## 作業内容
以下のテレビCM出稿動向に関する文章から、「ビデオリサーチ社から関東・関」を含む語句で始まり「筆頭に、活況が続いています。」で終わる部分を、一字一句変えずに書き写してください。

## 提供テキスト
::::::::::

ビデオリサーチ社から関東・関西・名古屋3地区の各民間放送5局を対象にした、2019年(1月~12月)の年間テレビCM出稿動向が公表されました。2019年のテレビCM総出稿量は関東・関西・名古屋3地区ともに、前年と大きく変わらないとの結果になりました。調査の内容を考察します。

初めてテレビCM出稿をした企業の数が増えている

テレビ番組の視聴率などメディアの各種調査を行うビデオリサーチ社はこのほど、関東・関西・名古屋3地区の各民間放送5局を対象に、2019年(1月~12月)の年間テレビCM出稿動向をまとめました。

 

2019年のテレビCM総出稿量は、関東・関西・名古屋3地区ともに前年と大きく変わらず、ほぼ横ばいとなりました。

 

商品種類として出稿量(秒数/関東地区)が最も多いのは「通信・web系サービス」で、前年を上回っています。この傾向は2016年から続いており、「Indeed」、「トリバゴジャパン」などを筆頭に、活況が続いています。

 

2019年のテレビCM総出稿量は、関東・関西・名古屋3地区ともに前年と大きく変わらず、ほぼ横ばいとなった。
2019年のテレビCM総出稿量は、関東・関西・名古屋3地区ともに前年と大きく変わらず、ほぼ横ばいとなった。

 

関東地区における「商品種類別CM総出稿量(2019年1月~12月)」の上位は以下の通りです。

 

・1位:通信・Web系サービス(前年比106.6%)
・2位:普通乗用車(前年比99.3%)
・3位:郵便・電信・電話(前年比96.8%)
・4位:住宅・建材総合(前年比92.3%)
・5位:他の化粧品(前年比101.2%)
・6位:飲食業(前年比99.1%)
・7位:生命保険(前年比98.8%)
・8位:他の非アルコール飲料(前年比118.9%)
・9位:他の金融(前年比111.5%)
・10位:他の食品(前年比111.0%)

::::::::::

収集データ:

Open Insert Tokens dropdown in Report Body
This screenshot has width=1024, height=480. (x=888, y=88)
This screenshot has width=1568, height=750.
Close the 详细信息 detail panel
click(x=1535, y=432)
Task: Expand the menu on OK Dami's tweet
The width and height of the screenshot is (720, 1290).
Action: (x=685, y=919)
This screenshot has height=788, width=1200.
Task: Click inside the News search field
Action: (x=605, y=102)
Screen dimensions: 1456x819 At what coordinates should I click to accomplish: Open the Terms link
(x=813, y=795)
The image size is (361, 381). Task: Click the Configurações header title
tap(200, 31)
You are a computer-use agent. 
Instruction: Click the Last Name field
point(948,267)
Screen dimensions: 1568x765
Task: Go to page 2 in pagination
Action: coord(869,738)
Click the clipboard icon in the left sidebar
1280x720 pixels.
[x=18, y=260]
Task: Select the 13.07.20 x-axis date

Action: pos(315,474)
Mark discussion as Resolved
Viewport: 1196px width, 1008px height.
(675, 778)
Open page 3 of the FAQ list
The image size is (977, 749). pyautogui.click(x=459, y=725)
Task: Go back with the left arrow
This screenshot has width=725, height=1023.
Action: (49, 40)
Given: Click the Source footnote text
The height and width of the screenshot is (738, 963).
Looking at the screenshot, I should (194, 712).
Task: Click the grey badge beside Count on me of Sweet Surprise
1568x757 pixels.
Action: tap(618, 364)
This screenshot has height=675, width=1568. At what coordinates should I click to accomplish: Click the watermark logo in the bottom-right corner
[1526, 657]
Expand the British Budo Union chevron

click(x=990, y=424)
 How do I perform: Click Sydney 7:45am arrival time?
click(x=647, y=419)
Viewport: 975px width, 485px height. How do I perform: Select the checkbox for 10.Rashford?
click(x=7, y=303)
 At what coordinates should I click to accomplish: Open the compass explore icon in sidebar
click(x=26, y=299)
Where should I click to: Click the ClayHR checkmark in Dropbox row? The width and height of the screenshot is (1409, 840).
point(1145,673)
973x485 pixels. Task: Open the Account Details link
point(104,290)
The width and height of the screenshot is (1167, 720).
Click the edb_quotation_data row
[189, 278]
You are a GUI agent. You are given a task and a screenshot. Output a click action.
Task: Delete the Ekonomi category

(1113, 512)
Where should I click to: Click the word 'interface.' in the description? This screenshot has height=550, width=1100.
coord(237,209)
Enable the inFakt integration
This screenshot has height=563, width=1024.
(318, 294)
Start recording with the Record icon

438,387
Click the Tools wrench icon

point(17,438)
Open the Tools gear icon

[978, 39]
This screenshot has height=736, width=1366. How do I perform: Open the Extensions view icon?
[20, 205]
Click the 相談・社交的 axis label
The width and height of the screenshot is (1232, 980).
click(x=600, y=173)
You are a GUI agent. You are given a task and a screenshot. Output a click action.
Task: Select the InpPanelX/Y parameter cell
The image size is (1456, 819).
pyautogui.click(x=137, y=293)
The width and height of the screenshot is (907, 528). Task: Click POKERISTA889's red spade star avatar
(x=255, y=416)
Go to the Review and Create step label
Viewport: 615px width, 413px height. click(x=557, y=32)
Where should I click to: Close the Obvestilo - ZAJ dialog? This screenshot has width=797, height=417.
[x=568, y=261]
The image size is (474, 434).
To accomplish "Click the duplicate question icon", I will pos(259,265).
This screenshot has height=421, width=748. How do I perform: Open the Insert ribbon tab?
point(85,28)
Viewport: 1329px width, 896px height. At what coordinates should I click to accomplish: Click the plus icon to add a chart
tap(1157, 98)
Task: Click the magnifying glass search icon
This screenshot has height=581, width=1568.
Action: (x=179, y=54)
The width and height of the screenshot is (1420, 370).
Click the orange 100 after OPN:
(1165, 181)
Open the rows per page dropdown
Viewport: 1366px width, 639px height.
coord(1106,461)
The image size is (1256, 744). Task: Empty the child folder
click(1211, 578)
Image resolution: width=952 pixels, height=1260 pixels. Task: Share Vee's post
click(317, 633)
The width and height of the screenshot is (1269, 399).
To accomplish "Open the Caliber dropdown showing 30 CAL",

::::::::::

## 解答
ビデオリサーチ社から関東・関西・名古屋3地区の各民間放送5局を対象にした、2019年(1月~12月)の年間テレビCM出稿動向が公表されました。2019年のテレビCM総出稿量は関東・関西・名古屋3地区ともに、前年と大きく変わらないとの結果になりました。調査の内容を考察します。

初めてテレビCM出稿をした企業の数が増えている

テレビ番組の視聴率などメディアの各種調査を行うビデオリサーチ社はこのほど、関東・関西・名古屋3地区の各民間放送5局を対象に、2019年(1月~12月)の年間テレビCM出稿動向をまとめました。

 

2019年のテレビCM総出稿量は、関東・関西・名古屋3地区ともに前年と大きく変わらず、ほぼ横ばいとなりました。

 

商品種類として出稿量(秒数/関東地区)が最も多いのは「通信・web系サービス」で、前年を上回っています。この傾向は2016年から続いており、「Indeed」、「トリバゴジャパン」などを筆頭に、活況が続いています。